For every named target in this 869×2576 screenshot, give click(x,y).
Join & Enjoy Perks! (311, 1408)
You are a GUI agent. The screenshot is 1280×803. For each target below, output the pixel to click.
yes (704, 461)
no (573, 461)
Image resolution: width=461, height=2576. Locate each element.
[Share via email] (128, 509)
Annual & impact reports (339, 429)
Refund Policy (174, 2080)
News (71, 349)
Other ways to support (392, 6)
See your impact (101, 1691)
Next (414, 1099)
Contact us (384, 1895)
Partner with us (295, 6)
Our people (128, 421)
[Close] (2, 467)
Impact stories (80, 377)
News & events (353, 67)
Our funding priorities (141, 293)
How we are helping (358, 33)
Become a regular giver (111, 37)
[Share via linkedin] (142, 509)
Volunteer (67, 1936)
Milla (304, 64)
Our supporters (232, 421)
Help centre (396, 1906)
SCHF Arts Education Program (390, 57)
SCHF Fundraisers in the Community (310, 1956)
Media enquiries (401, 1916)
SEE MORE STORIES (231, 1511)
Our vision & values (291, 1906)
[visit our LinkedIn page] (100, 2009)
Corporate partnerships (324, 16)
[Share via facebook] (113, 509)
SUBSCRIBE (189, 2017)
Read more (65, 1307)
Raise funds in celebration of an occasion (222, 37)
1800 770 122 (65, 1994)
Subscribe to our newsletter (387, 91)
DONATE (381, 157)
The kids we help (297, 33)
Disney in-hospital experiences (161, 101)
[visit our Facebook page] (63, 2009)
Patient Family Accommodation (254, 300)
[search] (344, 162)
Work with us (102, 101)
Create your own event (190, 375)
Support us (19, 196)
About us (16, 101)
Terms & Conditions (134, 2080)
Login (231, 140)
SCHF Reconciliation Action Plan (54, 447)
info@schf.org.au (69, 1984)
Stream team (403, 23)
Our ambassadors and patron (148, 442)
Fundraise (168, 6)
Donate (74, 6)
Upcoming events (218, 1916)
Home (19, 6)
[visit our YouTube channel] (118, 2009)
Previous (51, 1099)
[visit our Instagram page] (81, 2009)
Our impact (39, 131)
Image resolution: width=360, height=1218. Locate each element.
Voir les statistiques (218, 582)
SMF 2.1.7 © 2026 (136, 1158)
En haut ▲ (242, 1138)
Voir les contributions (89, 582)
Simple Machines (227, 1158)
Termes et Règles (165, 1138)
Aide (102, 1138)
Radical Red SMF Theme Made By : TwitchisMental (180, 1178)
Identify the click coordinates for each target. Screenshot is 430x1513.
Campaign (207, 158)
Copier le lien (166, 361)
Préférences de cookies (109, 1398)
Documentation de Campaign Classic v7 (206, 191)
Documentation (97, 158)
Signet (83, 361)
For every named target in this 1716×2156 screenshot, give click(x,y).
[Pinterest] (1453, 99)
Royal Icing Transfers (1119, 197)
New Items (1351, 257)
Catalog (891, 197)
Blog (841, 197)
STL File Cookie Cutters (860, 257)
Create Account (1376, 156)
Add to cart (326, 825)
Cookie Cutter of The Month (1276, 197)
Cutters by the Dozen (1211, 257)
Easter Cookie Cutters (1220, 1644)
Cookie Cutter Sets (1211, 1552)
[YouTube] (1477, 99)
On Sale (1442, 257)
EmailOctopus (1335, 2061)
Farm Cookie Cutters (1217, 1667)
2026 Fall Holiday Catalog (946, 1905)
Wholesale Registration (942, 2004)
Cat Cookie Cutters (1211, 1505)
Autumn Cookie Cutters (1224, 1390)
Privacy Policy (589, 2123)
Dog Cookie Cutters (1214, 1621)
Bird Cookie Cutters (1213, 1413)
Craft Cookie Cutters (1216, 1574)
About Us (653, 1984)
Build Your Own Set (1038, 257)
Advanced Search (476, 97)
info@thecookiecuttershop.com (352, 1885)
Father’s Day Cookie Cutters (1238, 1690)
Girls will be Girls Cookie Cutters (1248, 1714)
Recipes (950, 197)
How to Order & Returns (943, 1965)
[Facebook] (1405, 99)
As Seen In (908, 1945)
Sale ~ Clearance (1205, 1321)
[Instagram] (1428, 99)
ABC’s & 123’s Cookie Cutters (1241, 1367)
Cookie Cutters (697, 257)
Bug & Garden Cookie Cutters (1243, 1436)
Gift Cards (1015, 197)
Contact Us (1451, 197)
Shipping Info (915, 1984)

════════

Give back, unchanged, every line from the one with "Cookie Cutter of The Month (1276, 197)" to the end of the entries above.

Cookie Cutter of The Month (1276, 197)
Cutters by the Dozen (1211, 257)
Easter Cookie Cutters (1220, 1644)
Cookie Cutter Sets (1211, 1552)
[YouTube] (1477, 99)
On Sale (1442, 257)
EmailOctopus (1335, 2061)
Farm Cookie Cutters (1217, 1667)
2026 Fall Holiday Catalog (946, 1905)
Wholesale Registration (942, 2004)
Cat Cookie Cutters (1211, 1505)
Autumn Cookie Cutters (1224, 1390)
Privacy Policy (589, 2123)
Dog Cookie Cutters (1214, 1621)
Bird Cookie Cutters (1213, 1413)
Craft Cookie Cutters (1216, 1574)
About Us (653, 1984)
Build Your Own Set (1038, 257)
Advanced Search (476, 97)
info@thecookiecuttershop.com (352, 1885)
Father’s Day Cookie Cutters (1238, 1690)
Girls will be Girls Cookie Cutters (1248, 1714)
Recipes (950, 197)
How to Order & Returns (943, 1965)
[Facebook] (1405, 99)
As Seen In (908, 1945)
Sale ~ Clearance (1205, 1321)
[Instagram] (1428, 99)
ABC’s & 123’s Cookie Cutters (1241, 1367)
Cookie Cutters (697, 257)
Bug & Garden Cookie Cutters (1243, 1436)
Gift Cards (1015, 197)
Contact Us (1451, 197)
Shipping Info (915, 1984)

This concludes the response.